WHAT YOU WILL DO:
You are asked to write out the entries exactly as they are given.

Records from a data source
· · · · · · ·

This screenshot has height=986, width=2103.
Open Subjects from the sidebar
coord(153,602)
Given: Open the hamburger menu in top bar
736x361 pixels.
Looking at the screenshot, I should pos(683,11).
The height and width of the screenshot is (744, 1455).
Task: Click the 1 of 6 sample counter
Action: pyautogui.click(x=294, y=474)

· · · · · · ·

ANSWER SPACE:
This screenshot has height=986, width=2103.
Open Subjects from the sidebar
coord(153,602)
Given: Open the hamburger menu in top bar
736x361 pixels.
Looking at the screenshot, I should pos(683,11).
The height and width of the screenshot is (744, 1455).
Task: Click the 1 of 6 sample counter
Action: pyautogui.click(x=294, y=474)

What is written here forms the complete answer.